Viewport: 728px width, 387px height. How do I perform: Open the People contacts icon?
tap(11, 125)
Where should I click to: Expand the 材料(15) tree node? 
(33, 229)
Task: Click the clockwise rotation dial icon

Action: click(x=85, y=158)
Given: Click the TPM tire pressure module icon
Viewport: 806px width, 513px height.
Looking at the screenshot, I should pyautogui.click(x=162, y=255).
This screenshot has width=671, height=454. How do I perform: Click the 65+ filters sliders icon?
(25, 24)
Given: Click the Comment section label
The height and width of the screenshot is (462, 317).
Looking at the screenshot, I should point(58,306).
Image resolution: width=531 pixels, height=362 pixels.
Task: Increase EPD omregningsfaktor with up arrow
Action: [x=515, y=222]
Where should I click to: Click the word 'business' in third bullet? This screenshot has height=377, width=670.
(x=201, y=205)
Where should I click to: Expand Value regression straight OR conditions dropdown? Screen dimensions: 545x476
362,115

• • • • • • •

### TASK:
From the line that contains "This screenshot has width=671, height=454." through the final line of the entries above, every line must be reproduced exactly and nothing more.

### RESULT OF THIS EXERCISE:
This screenshot has width=671, height=454. How do I perform: Click the 65+ filters sliders icon?
(25, 24)
Given: Click the Comment section label
The height and width of the screenshot is (462, 317).
Looking at the screenshot, I should point(58,306).
Image resolution: width=531 pixels, height=362 pixels.
Task: Increase EPD omregningsfaktor with up arrow
Action: [x=515, y=222]
Where should I click to: Click the word 'business' in third bullet? This screenshot has height=377, width=670.
(x=201, y=205)
Where should I click to: Expand Value regression straight OR conditions dropdown? Screen dimensions: 545x476
362,115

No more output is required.